How to create an MCP server
The official SDK supports TypeScript and Python. Here’s a minimal TypeScript server:
import { McpServer } from "@modelcontextprotocol/sdk/server/mcp.js";
import { StdioServerTransport } from "@modelcontextprotocol/sdk/server/stdio.js";
import { z } from "zod";
const server = new McpServer({ name: "my-tool", version: "1.0.0" });
server.tool(
"greet",
"Greet someone by name",
{ name: z.string() },
async ({ name }) => ({
content: [{ type: "text", text: `Hello, ${name}!` }]
})
);
const transport = new StdioServerTransport();
await server.connect(transport);
That’s it. This server can be used by Claude Code, Cursor, Windsurf or any other MCP client. The barrier to entry is intentionally low.
What comes next
MCP is still evolving. Some areas in development:
- Standardized authentication: today each server implements auth its own way. A standard authentication spec is under discussion.

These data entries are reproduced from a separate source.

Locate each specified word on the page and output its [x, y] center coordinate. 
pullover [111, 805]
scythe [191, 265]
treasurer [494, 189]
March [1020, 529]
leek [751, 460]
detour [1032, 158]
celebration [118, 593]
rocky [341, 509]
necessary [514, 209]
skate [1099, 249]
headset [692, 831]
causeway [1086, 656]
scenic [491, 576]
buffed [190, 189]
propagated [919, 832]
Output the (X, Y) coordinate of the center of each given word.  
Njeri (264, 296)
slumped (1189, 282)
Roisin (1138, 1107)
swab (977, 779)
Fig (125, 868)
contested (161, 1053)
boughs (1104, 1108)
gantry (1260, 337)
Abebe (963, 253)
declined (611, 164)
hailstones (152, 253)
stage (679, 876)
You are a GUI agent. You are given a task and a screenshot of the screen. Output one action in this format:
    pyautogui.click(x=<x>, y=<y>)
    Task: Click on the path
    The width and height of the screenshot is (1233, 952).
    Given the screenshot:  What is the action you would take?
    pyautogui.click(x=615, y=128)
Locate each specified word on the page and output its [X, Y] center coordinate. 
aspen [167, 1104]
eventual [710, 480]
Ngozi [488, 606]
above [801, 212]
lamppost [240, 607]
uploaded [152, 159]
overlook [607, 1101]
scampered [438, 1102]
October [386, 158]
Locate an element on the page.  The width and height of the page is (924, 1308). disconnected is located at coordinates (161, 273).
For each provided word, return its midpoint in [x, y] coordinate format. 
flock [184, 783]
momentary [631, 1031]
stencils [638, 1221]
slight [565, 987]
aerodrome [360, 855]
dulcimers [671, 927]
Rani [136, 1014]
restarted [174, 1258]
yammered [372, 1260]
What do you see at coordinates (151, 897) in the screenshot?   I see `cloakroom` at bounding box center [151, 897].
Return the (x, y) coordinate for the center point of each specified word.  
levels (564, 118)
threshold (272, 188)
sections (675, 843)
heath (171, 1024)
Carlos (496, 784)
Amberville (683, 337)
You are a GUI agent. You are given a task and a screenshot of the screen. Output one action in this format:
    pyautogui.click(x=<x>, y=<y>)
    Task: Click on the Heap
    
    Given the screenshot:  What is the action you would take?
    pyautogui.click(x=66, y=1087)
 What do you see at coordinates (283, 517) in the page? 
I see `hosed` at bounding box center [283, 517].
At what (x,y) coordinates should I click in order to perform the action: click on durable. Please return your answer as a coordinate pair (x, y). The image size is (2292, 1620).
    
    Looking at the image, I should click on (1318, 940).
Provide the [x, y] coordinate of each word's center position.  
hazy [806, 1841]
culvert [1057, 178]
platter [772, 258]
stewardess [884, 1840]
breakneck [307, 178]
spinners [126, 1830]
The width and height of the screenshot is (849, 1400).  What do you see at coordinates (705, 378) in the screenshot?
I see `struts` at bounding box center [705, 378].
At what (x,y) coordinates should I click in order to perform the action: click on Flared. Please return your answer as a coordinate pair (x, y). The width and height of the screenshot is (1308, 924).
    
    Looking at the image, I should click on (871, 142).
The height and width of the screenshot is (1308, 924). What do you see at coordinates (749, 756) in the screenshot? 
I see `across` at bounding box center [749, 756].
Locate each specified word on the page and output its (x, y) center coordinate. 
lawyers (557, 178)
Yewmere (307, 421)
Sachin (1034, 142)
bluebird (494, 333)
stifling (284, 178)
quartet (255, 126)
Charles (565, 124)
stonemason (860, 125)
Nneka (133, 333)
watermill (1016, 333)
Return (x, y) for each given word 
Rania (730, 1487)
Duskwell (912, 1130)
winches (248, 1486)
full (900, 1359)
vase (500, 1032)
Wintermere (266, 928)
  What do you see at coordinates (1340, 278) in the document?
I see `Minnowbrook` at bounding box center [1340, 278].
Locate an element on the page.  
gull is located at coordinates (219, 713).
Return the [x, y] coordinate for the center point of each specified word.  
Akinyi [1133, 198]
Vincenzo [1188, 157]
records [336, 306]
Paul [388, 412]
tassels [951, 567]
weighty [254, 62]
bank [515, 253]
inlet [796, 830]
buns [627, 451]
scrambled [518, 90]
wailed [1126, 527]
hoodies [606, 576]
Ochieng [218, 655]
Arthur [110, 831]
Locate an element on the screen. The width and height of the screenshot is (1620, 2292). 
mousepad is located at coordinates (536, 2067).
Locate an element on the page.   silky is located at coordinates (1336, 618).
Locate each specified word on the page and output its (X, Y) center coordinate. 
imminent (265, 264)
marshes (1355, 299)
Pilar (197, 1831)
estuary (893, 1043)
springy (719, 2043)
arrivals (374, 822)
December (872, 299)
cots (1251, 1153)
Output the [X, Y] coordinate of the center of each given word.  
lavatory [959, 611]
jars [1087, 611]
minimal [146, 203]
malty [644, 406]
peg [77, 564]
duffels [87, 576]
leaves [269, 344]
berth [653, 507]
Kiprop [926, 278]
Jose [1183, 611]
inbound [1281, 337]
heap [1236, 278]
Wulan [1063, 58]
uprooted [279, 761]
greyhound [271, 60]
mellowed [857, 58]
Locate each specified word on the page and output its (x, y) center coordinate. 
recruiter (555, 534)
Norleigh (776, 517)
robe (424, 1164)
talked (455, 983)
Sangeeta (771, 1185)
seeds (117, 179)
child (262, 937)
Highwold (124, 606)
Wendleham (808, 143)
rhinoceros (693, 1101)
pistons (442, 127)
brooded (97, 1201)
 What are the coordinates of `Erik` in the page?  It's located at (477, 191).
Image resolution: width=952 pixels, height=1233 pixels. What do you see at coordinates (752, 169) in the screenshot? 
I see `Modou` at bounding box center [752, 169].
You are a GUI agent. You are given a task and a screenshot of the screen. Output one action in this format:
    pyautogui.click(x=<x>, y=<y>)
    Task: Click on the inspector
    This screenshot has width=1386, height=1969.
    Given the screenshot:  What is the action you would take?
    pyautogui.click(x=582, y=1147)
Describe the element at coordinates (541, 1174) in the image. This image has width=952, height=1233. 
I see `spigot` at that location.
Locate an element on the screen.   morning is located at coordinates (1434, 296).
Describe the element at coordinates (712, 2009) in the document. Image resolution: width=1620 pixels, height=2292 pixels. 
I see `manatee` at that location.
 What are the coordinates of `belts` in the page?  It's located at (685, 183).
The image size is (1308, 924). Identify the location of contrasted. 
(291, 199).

- Result streaming: for tools that return large data (logs, search results), progressive streaming is essential.
- Server discovery: a centralized registry where agents can automatically discover relevant MCP servers.
But the protocol core is already stable and adopted. Companies building AI tools without MCP support are, in practice, building for an isolated ecosystem. Just like building a peripheral without USB in 2010.
MCP isn’t the only thing that matters in the AI ecosystem. But it’s the glue that connects everything. And that’s enough to change the game.